Sixth House. The Sixth House is where we perform all of the necessary maintenance that’s required in living life on the physical plane – no easy proposition, and many associated concepts come into play here! Often referred to as the “House of Work,” H6 isn’t about work in the sense of our actual careers – that’s a different House yet to come – it’s more about our approach to work itself. How do we view the need to perform tasks? How do we approach the performance of the tasks themselves? Is necessary work an interesting challenge to us? Is there a sense of sacred duty in it? Or is it just drudgery, best put off for as long as possible in the hopes that someone else will do it? H6 also involves other life-maintenance concepts, as well, such as skills and the honing of them…mentors and teachers in our lives who help us to optimize our H6 experiences…subordinates who handle certain tasks on our behalf. People with significant H6 imprints in their charts may repeatedly come up against issues revolving around the performance of things like chores and tasks and errands…they may be forced into the role of a servant as a recurring theme…they may be called on to perfect some skill or other in life…they may continually bump up against chains of command in various contexts…or they may act as, or search for, a mentor-figure in some important way.

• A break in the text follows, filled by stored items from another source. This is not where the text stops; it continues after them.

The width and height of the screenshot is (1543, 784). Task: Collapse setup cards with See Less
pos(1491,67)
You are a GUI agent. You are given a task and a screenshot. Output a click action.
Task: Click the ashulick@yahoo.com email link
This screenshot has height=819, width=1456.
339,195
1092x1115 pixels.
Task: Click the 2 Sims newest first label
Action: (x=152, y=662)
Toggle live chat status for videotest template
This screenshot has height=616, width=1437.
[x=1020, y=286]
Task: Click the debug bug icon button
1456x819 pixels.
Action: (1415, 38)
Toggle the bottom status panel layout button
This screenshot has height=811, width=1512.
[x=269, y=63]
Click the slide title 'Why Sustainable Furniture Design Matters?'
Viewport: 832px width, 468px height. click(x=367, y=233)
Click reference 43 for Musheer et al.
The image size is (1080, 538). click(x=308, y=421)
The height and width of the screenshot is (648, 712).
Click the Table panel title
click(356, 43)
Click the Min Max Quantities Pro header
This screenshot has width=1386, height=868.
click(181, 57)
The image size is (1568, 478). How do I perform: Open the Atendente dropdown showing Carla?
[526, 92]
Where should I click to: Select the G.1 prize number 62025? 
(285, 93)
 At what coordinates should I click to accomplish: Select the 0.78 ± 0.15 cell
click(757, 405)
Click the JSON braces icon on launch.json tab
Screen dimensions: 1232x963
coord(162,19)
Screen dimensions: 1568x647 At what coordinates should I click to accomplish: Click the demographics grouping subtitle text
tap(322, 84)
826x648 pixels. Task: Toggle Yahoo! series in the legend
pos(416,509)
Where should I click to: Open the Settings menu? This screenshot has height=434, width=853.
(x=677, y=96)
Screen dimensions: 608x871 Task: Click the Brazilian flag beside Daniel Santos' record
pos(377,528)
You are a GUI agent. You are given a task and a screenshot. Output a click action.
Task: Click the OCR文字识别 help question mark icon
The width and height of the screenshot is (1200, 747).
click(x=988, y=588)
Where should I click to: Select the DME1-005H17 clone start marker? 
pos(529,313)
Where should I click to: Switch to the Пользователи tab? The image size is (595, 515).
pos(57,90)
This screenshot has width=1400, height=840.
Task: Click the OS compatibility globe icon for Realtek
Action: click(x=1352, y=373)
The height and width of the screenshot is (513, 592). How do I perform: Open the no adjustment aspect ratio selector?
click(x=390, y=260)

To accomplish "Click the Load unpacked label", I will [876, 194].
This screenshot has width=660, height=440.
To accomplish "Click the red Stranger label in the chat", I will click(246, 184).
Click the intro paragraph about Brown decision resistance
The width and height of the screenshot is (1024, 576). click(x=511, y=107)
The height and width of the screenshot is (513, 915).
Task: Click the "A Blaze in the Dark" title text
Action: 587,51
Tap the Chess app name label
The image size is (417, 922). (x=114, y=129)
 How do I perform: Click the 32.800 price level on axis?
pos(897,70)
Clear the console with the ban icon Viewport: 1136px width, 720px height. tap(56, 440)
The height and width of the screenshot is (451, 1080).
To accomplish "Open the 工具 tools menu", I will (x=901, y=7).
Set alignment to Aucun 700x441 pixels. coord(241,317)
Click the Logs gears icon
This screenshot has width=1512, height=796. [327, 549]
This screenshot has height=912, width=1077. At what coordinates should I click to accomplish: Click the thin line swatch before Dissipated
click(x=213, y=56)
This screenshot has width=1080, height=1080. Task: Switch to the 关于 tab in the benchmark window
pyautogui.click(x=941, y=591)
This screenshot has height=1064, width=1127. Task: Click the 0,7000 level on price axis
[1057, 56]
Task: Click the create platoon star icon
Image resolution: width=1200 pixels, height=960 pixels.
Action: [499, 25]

Next time around, we’ll finish off the back half of the field of the 12 Houses…

3 comments

    • Thanks for the compliment! I’m so happy to hear that this series is helping you. It’s true that charts are crammed full of symbols, so they’re not simple to understand. The best advice I can give is to just take it slowly, and allow yourself a fairly long-term approach. I doubt anyone ever picked up chart interpretation in just a week or two — Astrology is complex enough that it’ll still show you new things after years of study and practice! I suggest putting no pressure on yourself to be great at it immediately, and have fun! If you don’t enjoy it, it will be a ton of effort for not much reward…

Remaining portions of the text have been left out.